## begin Reading passage

Our analysis depends both on (1) the application constraints and (2) the mechanics
of the middleware mechanisms that shape the interference. We model the constraints
as temporal logic statements and model the middleware mechanisms as timed au-
tomata, and use model checking to evaluate whether or not the constraints are al-
tways satisfied. Specifically, we use model checking to search for states of the system
in which two particular kinds of constraint violations appear: missed deadlines, which
are timing constraint violations that can occur even when liveness is preserved, and
deadlock which is a liveness constraint violation that usually also leads to timing
constraint violations in subsequent system states. Checking for a missed deadline in
a state can be done using our system model by comparing the time at which the
nth occurrence of event \( e \) happened, to the deadline for that occurrence of the event: \( \text{occurred}(n, e) > \text{deadline}(n, e) \). Deadlocks can be detected in our system model by determining whether or not we reach a state with global time \( t \) after which no further action will be taken by any of a reactor \( r \)’s assigned threads: \( |\text{live}(r, t)| = 0 \). Note that it is not sufficient to check whether or not all threads in a reactor are blocked: \( |\text{blocked}(r, t)| = |\text{threadpool}(r)| \) says only that no actions can be taken by the threads assigned to reactor \( r \) from time \( t \) until a subsequent occurrence of an event (e.g., due to an action in a remote thread) causes one of those threads to unblock, and only indicates deadlock if no such event occurs after time \( t \).

When a state containing a constraint violation is reached, the model checker can then produce a trace of the system states that led up to that constraint violation. By examining these traces and correcting the particular patterns of interference they reveal, we can remove design and implementation errors, and also gain insights into new techniques that can in some cases prevent, or in others at least help avoid, those errors. In Chapters 4 and 5 we describe the models we have developed in the research presented in this dissertation, and our use of the modeling and model checking tools within which we represent and explore them. In Chapters 6, 8 and 9 we present case studies showing how different forms of interference can arise, and how model checking can be used to detect them or to verify their absence.

## end Reading passage

Tasks to perform:
- A) Can you rewrite the passage on model checking, starting at "When a state" and ending at "verify their absence.", with "dissertation" replaced by "thesis"?
- B) Could you continue the passage on model checking middleware interference from the point where it stops?

## begin Material provided

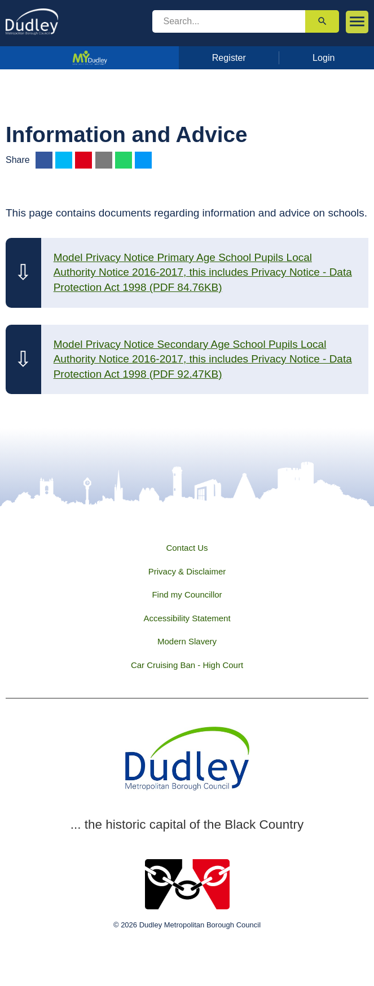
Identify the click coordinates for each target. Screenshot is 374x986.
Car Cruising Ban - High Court (187, 665)
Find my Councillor (187, 594)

## end Material provided

Task responses:
- A)
When a state containing a constraint violation is reached, the model checker can then produce a trace of the system states that led up to that constraint violation. By examining these traces and correcting the particular patterns of interference they reveal, we can remove design and implementation errors, and also gain insights into new techniques that can in some cases prevent, or in others at least help avoid, those errors. In Chapters 4 and 5 we describe the models we have developed in the research presented in this thesis, and our use of the modeling and model checking tools within which we represent and explore them. In Chapters 6, 8 and 9 we present case studies showing how different forms of interference can arise, and how model checking can be used to detect them or to verify their absence.

- B)
### 3.2 Middleware Modeling Architecture

Figure 3.2 shows our modeling architecture which forms the basis for our model development (step 3 in Figure 3.1) which is discussed further in Chapters 4 and 5. Our models are divided into three layers: (1) models of network and OS level abstractions such as channels for interprocess communication; (2) models of semantically rich middleware building blocks like threads, event handlers, and reactors; and (3) models of the application functionality implemented in the form of event handlers. Although Figure 3.2 shows a static view of our models, the realizations of these models using IF or UPPAAL are executable and can be model-checked against system property specifications. The unshaded rectangular boxes shown in Figure 3.2 are modeled using
timed finite state automata specified using a modeling language that supports timed automata, e.g., IF or UPPAAL.

Figure 3.2: Middleware Modeling Architecture

To reduce the complexity of the state space that must be explored by model checking, we also abstract certain details of the system out of the timed automata models themselves. The shaded rectangular boxes shown in Figure 3.2 are foundational data structures and associated operations that we have implemented to complement the timed models. Some of these foundational data structures are shared across automata, and thus form a basis for event-driven communication between automata. For example, one automaton could wait for data to be updated in a shared data structure (e.g., IPC_SAP_Buffers) and another automaton could update this shared
data structure thus allowing the waiting automaton to proceed further. Communication between automata occurs through specific interfaces to the shared data. Using these interfaces, the shared data can be manipulated. Timed transitions (transitions that are guarded with conditions based on clock variables) are indicated in Figure 3.2 by timer icons. We now describe each of the layers of our middleware modeling architecture in greater detail.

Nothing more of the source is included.